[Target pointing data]
━━━━━━━━
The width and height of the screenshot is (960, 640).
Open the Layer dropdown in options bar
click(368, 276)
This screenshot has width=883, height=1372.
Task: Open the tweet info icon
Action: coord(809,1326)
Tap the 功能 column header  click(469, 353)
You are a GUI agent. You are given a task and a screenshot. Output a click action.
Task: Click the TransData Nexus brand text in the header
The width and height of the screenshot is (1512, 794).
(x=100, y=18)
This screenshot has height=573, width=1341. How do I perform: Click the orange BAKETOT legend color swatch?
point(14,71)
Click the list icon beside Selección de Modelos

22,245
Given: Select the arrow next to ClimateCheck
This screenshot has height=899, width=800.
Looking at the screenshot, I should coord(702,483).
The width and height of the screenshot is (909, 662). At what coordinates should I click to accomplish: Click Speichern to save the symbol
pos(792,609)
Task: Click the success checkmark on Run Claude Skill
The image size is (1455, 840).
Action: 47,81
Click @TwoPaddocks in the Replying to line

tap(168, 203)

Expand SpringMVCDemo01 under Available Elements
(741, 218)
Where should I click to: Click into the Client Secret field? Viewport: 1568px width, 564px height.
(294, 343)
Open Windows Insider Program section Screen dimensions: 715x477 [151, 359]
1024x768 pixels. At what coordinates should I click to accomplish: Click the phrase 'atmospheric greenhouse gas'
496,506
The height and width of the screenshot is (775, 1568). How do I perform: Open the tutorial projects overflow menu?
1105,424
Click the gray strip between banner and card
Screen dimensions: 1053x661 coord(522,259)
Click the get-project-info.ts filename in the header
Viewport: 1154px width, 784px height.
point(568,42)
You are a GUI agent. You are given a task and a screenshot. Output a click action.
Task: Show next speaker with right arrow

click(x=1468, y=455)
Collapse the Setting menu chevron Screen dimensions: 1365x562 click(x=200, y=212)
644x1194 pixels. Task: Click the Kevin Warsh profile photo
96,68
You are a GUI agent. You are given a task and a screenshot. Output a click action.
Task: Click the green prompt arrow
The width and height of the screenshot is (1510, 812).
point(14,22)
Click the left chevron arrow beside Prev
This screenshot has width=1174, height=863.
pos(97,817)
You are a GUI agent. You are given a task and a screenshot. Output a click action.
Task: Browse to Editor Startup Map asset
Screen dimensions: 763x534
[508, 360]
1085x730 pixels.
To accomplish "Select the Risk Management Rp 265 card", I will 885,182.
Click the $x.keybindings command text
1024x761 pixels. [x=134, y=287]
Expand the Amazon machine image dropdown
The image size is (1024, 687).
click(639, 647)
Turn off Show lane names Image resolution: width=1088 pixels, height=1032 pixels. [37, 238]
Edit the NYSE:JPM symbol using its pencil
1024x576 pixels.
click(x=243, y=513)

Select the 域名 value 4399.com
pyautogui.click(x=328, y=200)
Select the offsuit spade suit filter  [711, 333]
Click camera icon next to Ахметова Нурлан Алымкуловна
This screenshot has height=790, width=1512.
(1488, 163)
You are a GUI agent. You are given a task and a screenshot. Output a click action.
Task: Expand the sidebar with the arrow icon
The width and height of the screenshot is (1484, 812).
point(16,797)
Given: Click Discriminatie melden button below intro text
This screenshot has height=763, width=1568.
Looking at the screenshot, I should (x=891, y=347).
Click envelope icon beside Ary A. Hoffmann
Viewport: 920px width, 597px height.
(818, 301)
━━━━━━━━
- **Task statement**: Recast the stretch of the data above, from its first line through the line containing "Tap the 功能 column", as a JSON list of strings with one string per line and blank lines omitted.

- **Answer for the task**:
[
  "The width and height of the screenshot is (960, 640).",
  "Open the Layer dropdown in options bar",
  "click(368, 276)",
  "This screenshot has width=883, height=1372.",
  "Task: Open the tweet info icon",
  "Action: coord(809,1326)",
  "Tap the 功能 column header  click(469, 353)"
]